_INSTRUCTIONS FOR THE TASK_. "Camiseta UG PARKOUR" appears in one line; retype that line and all lines following it through the end of the records, with nothing left out or added.

_PROVIDED RECORDS_.
^^^^^^^^
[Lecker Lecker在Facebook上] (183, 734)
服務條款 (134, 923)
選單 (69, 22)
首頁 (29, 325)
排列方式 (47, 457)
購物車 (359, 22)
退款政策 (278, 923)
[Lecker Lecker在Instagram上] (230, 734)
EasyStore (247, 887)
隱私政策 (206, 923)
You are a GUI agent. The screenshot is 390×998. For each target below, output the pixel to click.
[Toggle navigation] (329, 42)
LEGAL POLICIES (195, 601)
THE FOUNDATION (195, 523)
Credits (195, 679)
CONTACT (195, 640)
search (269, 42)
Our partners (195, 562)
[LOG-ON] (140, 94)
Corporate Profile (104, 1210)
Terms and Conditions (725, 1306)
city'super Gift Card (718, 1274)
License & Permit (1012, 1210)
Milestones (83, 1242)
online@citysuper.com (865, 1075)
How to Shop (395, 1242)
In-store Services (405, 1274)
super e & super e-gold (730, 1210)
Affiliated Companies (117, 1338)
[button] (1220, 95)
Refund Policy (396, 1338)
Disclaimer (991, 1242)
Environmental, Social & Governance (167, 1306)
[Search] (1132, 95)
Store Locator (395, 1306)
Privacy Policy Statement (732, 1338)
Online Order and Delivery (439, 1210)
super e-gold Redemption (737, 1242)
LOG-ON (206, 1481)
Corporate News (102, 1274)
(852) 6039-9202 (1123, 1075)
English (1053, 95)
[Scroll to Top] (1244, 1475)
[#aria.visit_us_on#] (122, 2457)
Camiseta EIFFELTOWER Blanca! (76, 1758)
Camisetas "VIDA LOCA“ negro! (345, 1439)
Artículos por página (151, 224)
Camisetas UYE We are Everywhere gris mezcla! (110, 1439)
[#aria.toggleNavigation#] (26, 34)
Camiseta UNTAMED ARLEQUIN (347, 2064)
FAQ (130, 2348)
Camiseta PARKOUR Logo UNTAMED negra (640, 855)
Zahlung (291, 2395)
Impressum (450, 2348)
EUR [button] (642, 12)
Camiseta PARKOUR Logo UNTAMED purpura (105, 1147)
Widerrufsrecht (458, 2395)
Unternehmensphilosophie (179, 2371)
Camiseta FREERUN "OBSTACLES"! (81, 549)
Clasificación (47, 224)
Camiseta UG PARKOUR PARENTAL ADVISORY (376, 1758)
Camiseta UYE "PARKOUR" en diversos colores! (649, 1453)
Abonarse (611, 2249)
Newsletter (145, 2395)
^^^^^^^^
_WRITTEN SOLUTION_.
Camiseta UG PARKOUR PARENTAL ADVISORY (376, 1758)
Camiseta UYE "PARKOUR" en diversos colores! (649, 1453)
Abonarse (611, 2249)
Newsletter (145, 2395)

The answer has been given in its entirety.